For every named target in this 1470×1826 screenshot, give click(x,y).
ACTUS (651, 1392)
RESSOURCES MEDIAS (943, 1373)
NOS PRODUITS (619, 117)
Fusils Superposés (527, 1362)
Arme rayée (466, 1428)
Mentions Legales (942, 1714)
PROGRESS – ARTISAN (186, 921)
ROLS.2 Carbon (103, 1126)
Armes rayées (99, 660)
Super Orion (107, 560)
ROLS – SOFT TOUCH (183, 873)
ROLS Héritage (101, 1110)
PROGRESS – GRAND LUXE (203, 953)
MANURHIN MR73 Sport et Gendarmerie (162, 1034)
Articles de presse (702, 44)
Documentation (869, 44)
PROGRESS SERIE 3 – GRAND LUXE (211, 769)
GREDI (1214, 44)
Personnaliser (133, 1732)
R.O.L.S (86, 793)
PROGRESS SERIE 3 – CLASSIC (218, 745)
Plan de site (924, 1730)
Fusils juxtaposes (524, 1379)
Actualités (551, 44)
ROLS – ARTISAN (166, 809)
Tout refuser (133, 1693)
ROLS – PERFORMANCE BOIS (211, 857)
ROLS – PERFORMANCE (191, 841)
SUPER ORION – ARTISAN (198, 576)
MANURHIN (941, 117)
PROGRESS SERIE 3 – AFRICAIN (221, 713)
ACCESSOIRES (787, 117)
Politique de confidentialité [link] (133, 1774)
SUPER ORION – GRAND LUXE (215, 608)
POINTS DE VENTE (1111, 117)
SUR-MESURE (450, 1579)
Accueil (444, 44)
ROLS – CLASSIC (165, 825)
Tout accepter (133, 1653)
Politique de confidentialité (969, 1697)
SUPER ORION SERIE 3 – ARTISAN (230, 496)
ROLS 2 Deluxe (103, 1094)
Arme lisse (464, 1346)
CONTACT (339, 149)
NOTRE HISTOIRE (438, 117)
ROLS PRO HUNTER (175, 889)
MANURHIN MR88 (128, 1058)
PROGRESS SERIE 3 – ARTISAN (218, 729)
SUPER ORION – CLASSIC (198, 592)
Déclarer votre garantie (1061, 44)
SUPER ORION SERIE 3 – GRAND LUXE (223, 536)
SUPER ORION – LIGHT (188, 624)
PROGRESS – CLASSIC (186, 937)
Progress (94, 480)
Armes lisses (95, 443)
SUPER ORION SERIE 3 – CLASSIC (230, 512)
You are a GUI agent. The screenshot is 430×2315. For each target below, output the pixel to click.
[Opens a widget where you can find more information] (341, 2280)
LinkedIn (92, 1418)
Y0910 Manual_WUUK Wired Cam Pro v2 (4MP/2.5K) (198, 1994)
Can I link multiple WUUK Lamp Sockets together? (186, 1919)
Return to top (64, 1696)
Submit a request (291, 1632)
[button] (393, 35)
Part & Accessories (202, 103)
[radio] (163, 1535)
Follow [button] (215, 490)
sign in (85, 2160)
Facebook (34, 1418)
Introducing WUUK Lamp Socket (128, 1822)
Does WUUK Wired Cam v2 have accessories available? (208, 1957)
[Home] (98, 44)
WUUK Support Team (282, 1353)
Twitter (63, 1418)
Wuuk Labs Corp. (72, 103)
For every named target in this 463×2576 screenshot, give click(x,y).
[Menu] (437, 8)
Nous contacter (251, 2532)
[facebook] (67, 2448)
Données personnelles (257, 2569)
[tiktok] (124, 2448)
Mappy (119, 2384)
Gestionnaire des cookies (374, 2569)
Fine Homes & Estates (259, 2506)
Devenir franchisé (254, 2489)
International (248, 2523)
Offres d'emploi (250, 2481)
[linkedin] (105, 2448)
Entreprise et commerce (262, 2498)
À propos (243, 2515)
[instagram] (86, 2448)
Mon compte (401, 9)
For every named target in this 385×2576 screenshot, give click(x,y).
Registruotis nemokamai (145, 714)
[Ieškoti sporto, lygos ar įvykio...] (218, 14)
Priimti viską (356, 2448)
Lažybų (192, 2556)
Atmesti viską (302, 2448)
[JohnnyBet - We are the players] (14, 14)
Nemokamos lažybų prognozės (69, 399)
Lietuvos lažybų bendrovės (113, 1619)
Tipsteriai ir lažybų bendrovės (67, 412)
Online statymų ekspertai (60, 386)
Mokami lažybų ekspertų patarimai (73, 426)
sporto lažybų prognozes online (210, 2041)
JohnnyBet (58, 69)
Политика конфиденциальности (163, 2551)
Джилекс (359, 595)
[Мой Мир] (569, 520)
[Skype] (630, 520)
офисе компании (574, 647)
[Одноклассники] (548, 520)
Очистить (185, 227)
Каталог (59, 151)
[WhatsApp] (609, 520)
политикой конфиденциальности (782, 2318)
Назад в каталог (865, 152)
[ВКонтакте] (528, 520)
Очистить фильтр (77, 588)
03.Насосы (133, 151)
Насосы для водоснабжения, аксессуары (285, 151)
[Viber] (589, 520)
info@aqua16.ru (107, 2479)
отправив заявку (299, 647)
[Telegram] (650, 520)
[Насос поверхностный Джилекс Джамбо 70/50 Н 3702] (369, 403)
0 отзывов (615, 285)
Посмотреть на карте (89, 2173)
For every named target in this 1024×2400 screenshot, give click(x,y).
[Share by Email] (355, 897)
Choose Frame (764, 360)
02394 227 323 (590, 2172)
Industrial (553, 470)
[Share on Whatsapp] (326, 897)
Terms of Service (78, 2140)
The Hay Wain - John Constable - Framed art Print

▶ _WORK INSTRUCTIONS_
If the string "named" is in a line of the entries, pick that line out.

▶ _TASK RESULT_
For every named target in this 1470×1826 screenshot, give click(x,y).
For every named target in this 463×2576 screenshot, give click(x,y).
For every named target in this 385×2576 screenshot, give click(x,y).
For every named target in this 1024×2400 screenshot, give click(x,y).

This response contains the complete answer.